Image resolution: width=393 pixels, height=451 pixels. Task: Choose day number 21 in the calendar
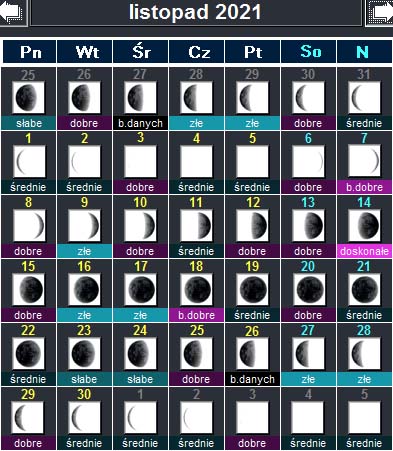pyautogui.click(x=364, y=266)
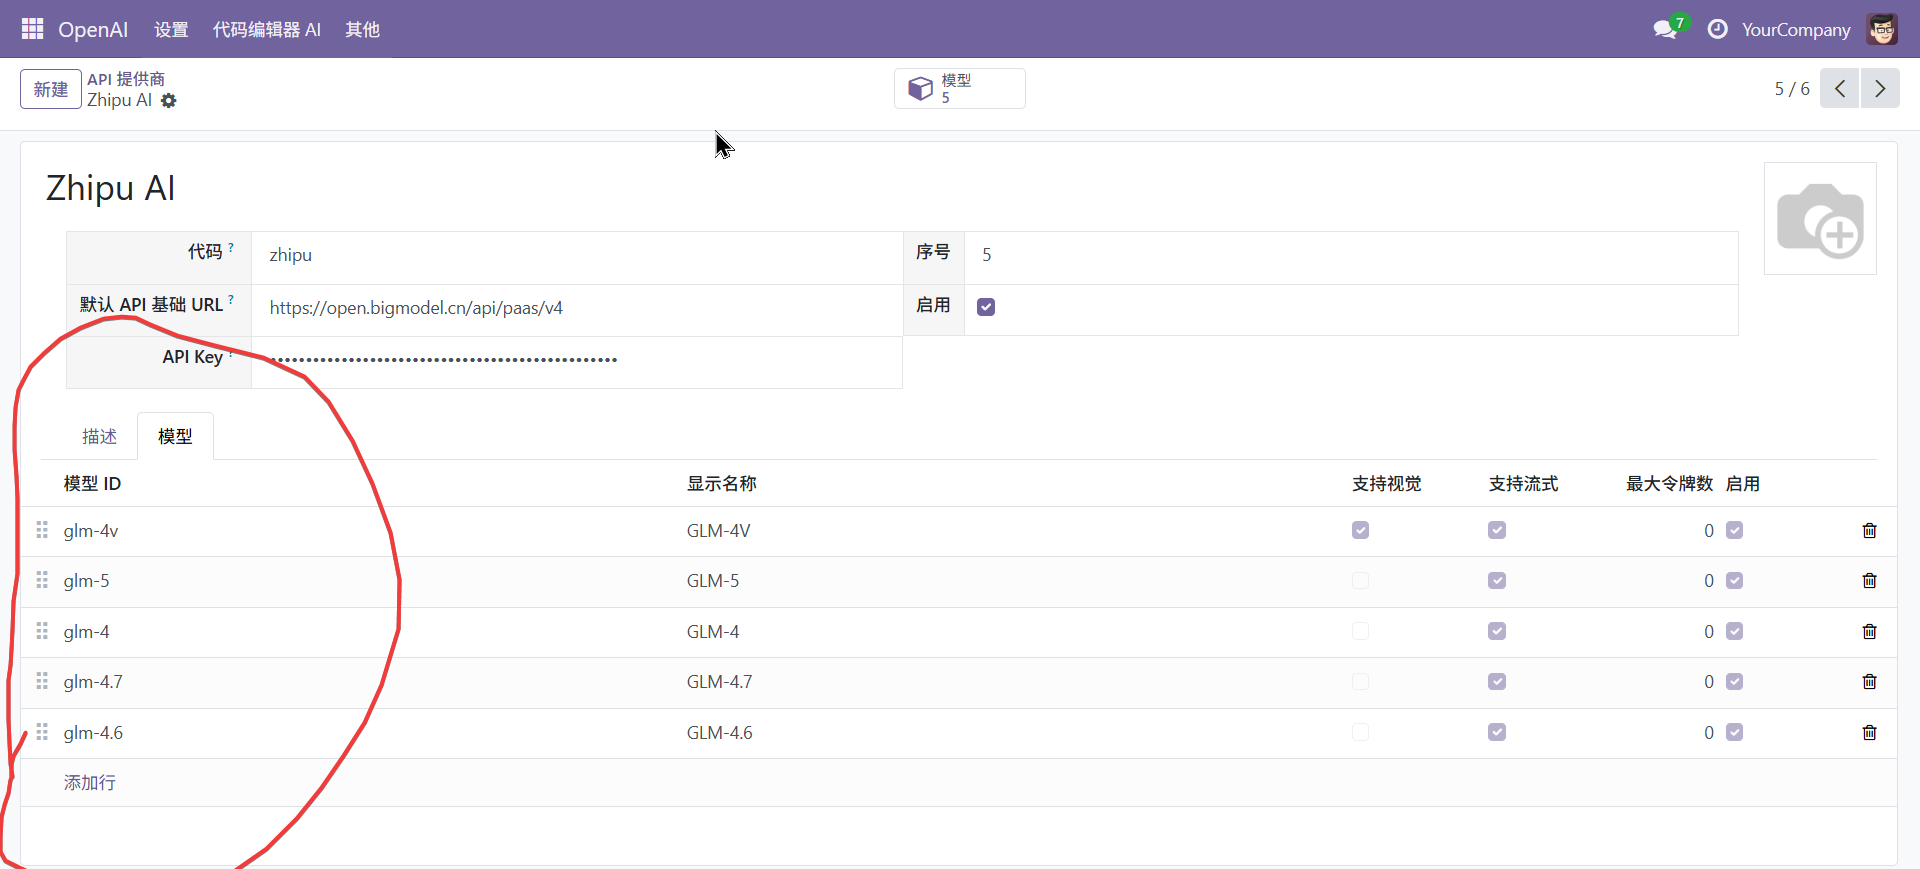Toggle streaming support for glm-4.7

tap(1496, 682)
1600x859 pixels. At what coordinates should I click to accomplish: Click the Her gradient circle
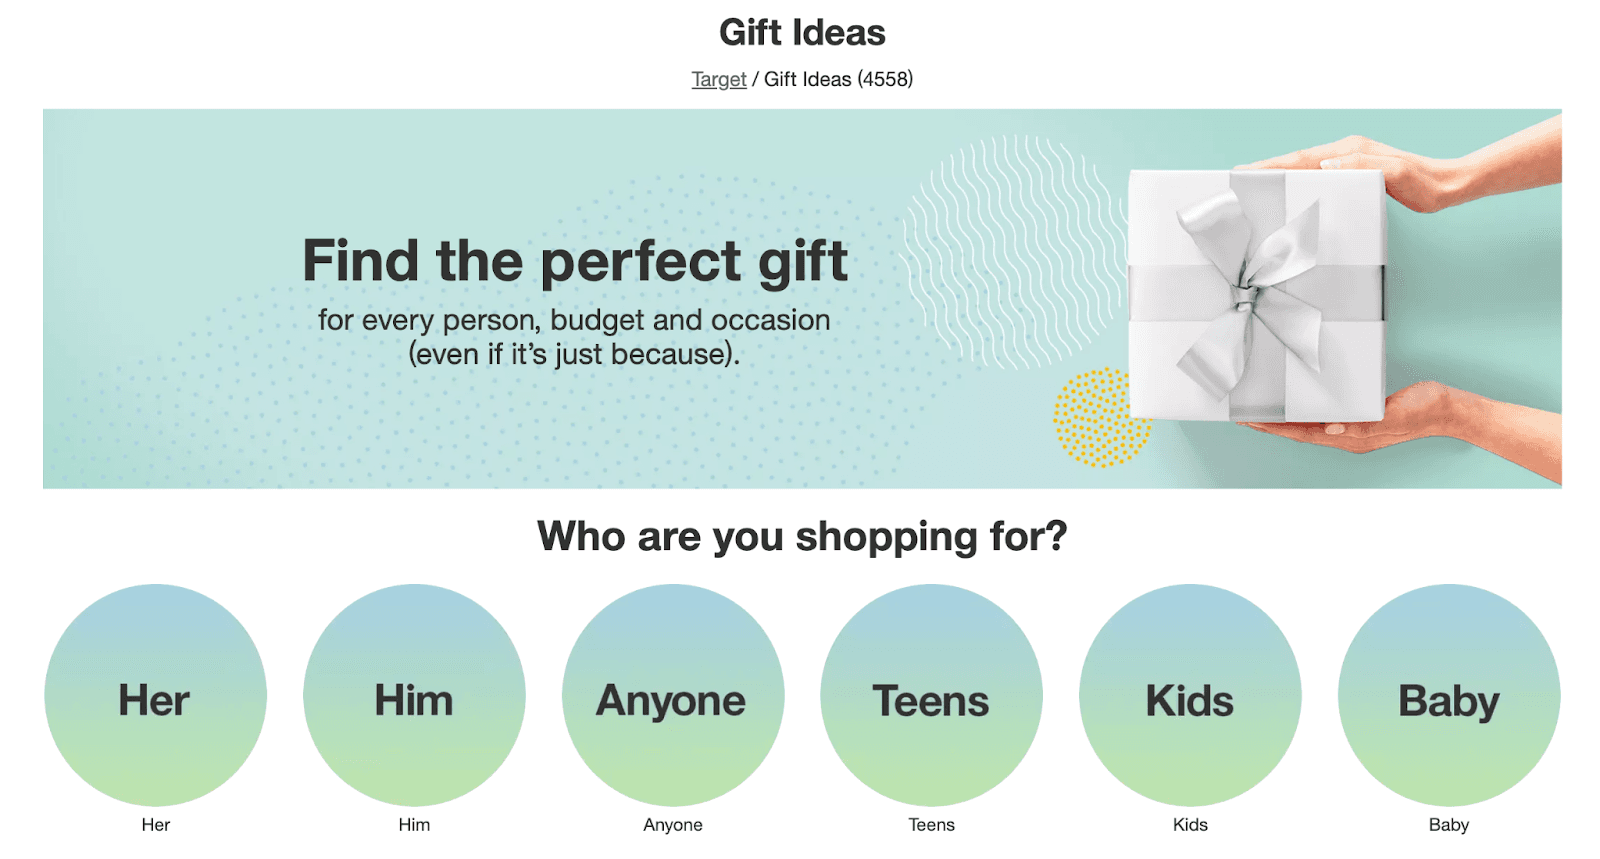coord(155,696)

### Task to complete
Your answer must be an exact copy of the records, free of images.

### Written answer
Image resolution: width=393 pixels, height=451 pixels. Task: Choose day number 21 in the calendar
pyautogui.click(x=364, y=266)
Toggle streaming support for glm-4.7

tap(1496, 682)
1600x859 pixels. At what coordinates should I click to accomplish: Click the Her gradient circle
coord(155,696)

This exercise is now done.